The description of Dives is brief but telling: he “dressed in purple garments and fine linen and dined sumptuously each day.” Notice, we hear about luxurious clothes and fine food, but not about guests or friends. There’s no mention of anyone else. He’s not having feasts or dinner parties. He’s not even squandering his wealth on a life of dissipation, like someone else we know. No, it’s just him. There’s a loneliness and isolation about his wealth.

The rich man’s pitiable state is revealed in the afterlife. Indeed, that fate is more revelatory than punitive. He’s isolated and alone in the netherworld because he had made himself so in this world. Lazarus, on the other hand, is “in the bosom of Abraham” (a better rendering than the pedestrian “at his side”). He is in communion with another. The rich man is deprived of that communion because of his greed (and not just as a punishment for it). He lived and died isolated from others and so entered into eternal isolation.

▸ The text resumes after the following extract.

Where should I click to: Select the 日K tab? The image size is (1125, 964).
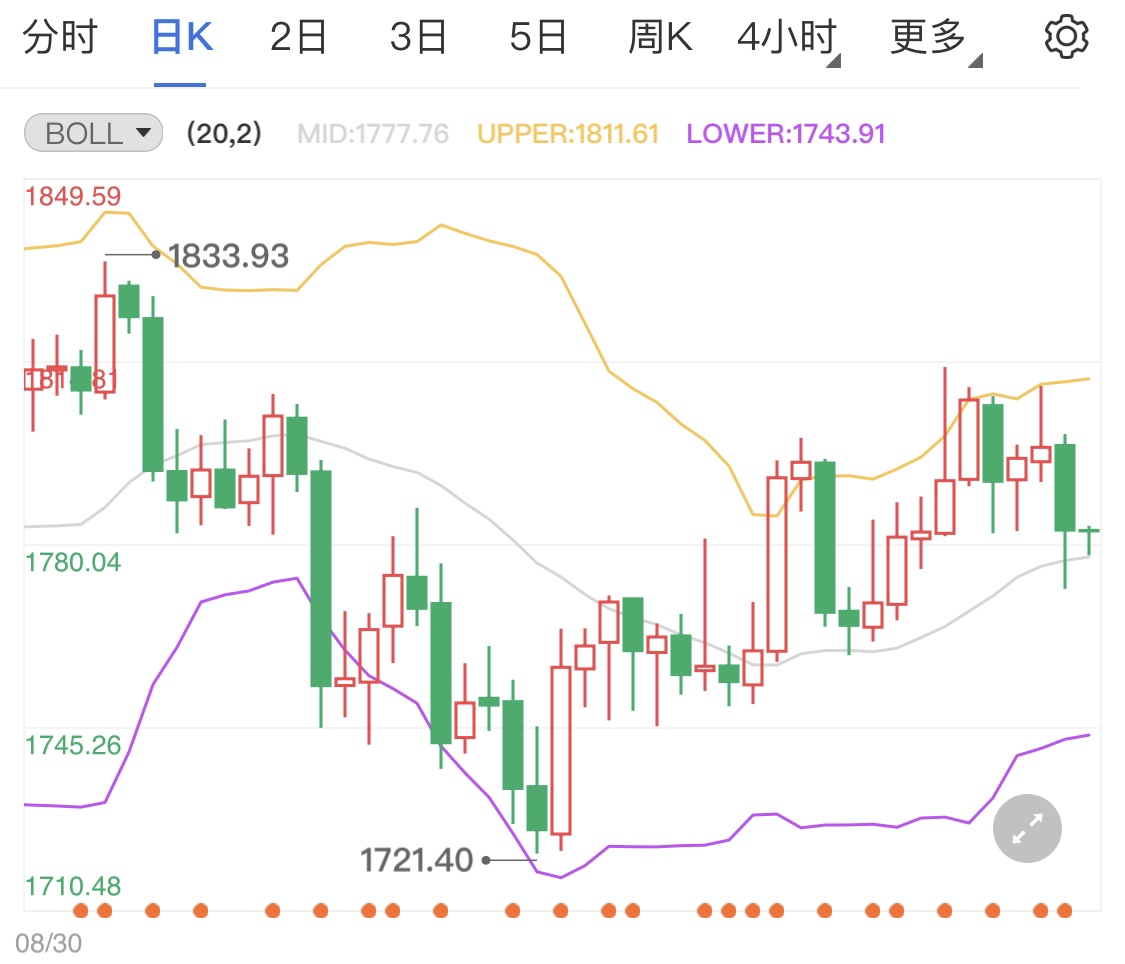pos(181,39)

The isolation of the rich man is not unfamiliar to us. When Old Ebeneezer Scrooge is asked for alms to help the poor he responds, “I wish to be left alone.” His attachment to money makes him resent not only generosity but also company. Likewise, poor Gollum, so attached to the ring, flees the company of others, and spends his years deep in a cavern, alone with his precious.

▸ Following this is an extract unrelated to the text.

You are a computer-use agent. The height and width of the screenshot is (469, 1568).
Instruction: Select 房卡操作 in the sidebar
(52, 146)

The miser is miserable because he is isolated by his possessions. He wants them all to himself and that requires being all by himself. His attachment to wealth means he cannot attach to others. The very things he loves deprive him of love.

 Greed places possessions over people. By its very nature, it isolates us from one another. We become accustomed to possessing and using, two things incompatible with authentic human relationships. The greedy man might have people who help him with his wealth or to gain more, but that just proves the point further. Such people are used, not loved.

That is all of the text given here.